Wednesday, June 3, 2020

Full moon rides and trying to catch my breath

Time for another update. A day or two late, but I have a legitimate excuse. I'm back at work. As of Tuesday, June 2nd. Four weeks of lolling around the house. Trying to stay busy. Trying not to dwell on the negative. Trying to not feel sorry for myself. I think I'm doing well at all of the above. That's not to say that I don't have the occasional shitty day. But they have been pretty rare. Feel free to ask my better half, Tammy. She's brutally honest and generally won't tolerate my bad moods. 
Where was I? Oh yeah. Back to work. 100% cleared to return. No restrictions. Of course I picked the hottest and most humid day of the year to date to return. Mid 90's and air so thick you could cut it. For those of you that don't know me well, I work in a central Wisconsin paper mill. Blue collar. Manual labor. That generally means hot and humid weather is even worse at work. No air movement. Limited time in air conditioned areas. I think I did pretty good. Lots of water. Made sure not to overdo it. So far so good. 
On my drive home tonight after my 3-11 shift I had plenty of time to think. Beautiful night. Mid 60's. A few clouds and a bright, almost full moon. Normally, I would have been on the bike enjoying the picture perfect conditions.I really enjoy my bike commute on a night like this. Usually the wildlife is a bit more active. If the moon is bright enough I'll turn of my lights for a bit and just enjoy the moonlight. But not tonight. No riding for 12 weeks!! At least that's what the doctor is advising. And as much as it hurts, I'm listening. Not that I won't start considering sneaking in a ride after another month, but so far I'm behaving. 
That means I'm slowly, key word slowly, becoming a runner again. And that's tougher than I thought it would be. I knew after 3ish weeks of limited activity it would be a gradual comeback. But man, I honestly wasn't prepared for this. I know that fitness declines faster that it is recovered. But again, I just didn't know how much I had lost and how much I would struggle. I started with some easy walking. I gradually added in some walk/run intervals. Slow, but it was running. Tammy and I headed out to the Tomorrow Rive State Trail a couple times. We'd start with a nice brisk walk and after a mile I'd take off and head out for a couple miles of running. Tammy would turn around after a couple miles and I'd try to catch her. Normally it wouldn't take me long. The last time we did this, I really struggled to reel her in. I pushed and just couldn't make headway. If she hadn't slowed I probably wouldn't have caught her. A little frustrating but she admitted she was pushing the pace herself. Okay, I can deal with that. 

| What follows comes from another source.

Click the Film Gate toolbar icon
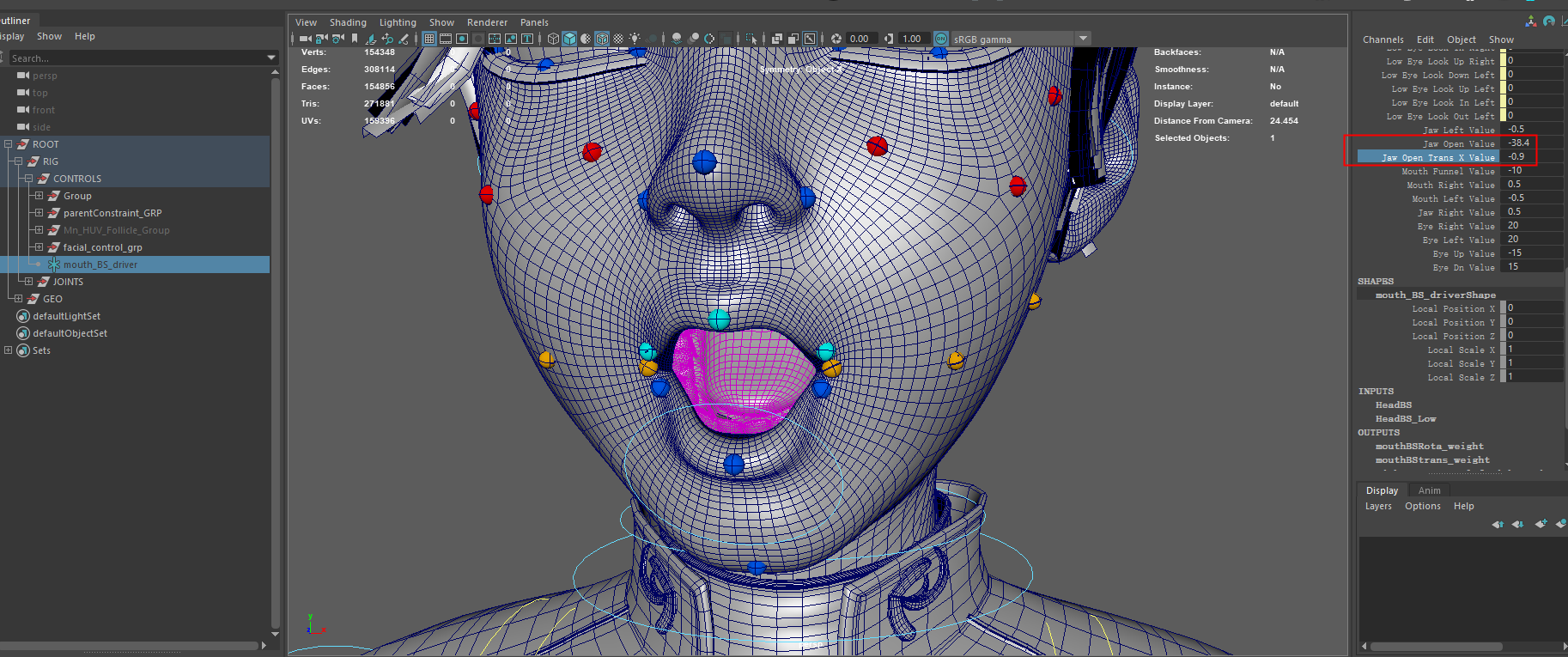This screenshot has height=657, width=1568. [x=446, y=39]
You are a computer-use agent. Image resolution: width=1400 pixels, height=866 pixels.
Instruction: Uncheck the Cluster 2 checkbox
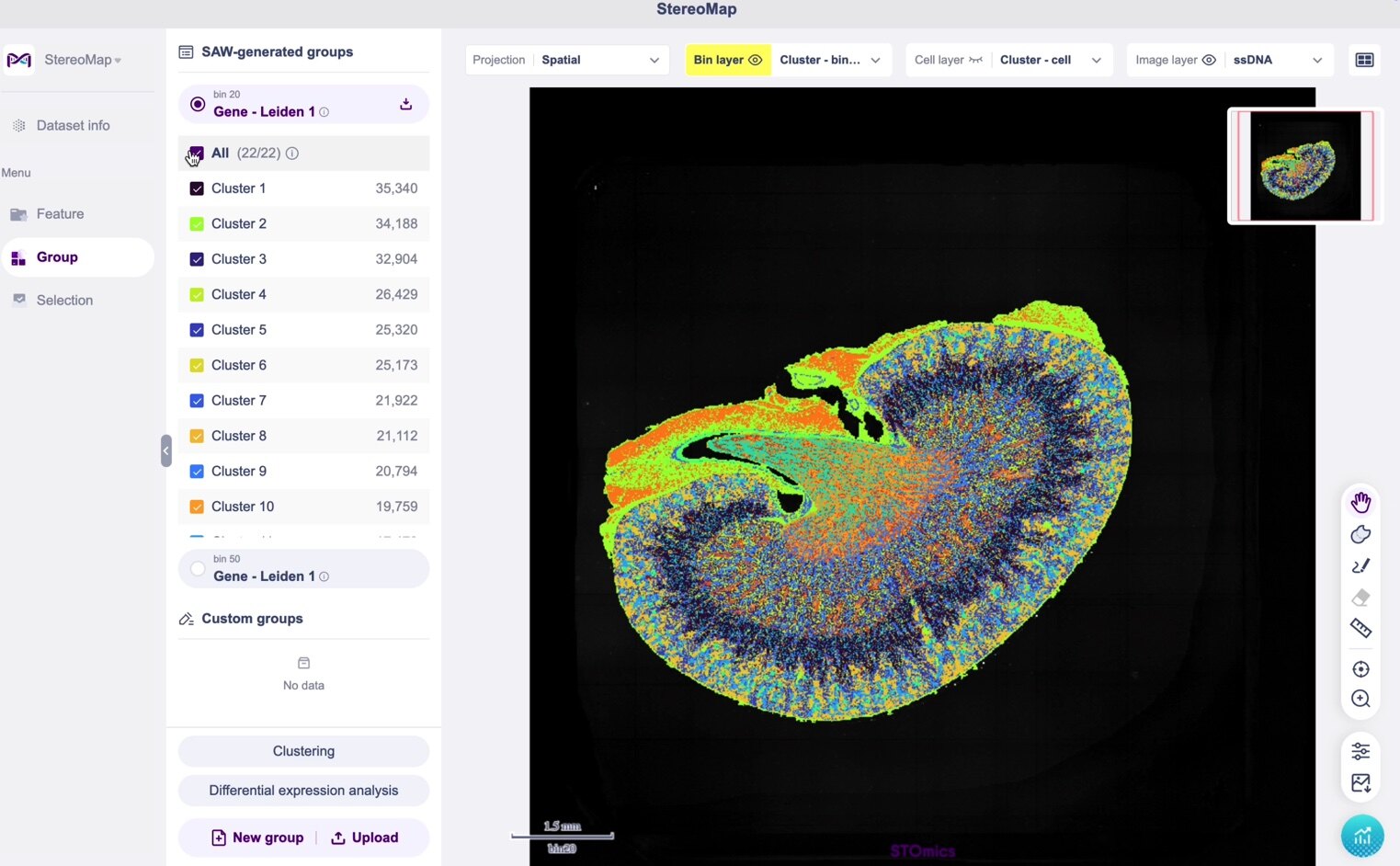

Monday of this week we did a similar workout with a little less of a head start for Tammy. I pushed fairly hard and caught her quicker than I figured I would. Tuesday was a short run in the heat and humidity before work. I kept the pace light but my heart rate was higher than what it would normally be at that pace. Chalk it up to the weather? Wednesday was a bit cooler so I added a little mileage compared to Tuesday. And I really struggled. I felt slow, sluggish and fuzzy.  High heart rate again.Catching my breath was difficult. Even while doing yoga and a bit of mediating afterwards I felt winded.  
I don't want this to sound like I'm complaining, at least not too much! I realize one person's slow is another one's race pace. I just am having more trouble dealing with recovery than I ever imagined I would. I apparently need to work on my patience. That means I'm going to back off a bit and ease up. Maybe come up with a walk/run interval and work on improving that way. And realizing that rest is a part of training and recovery. A day off won't kill me, right?
That's where I am now. Hopefully the next update will be a little more positive. 
As usual, comments, criticism and questions are welcome. And maybe a few training tips!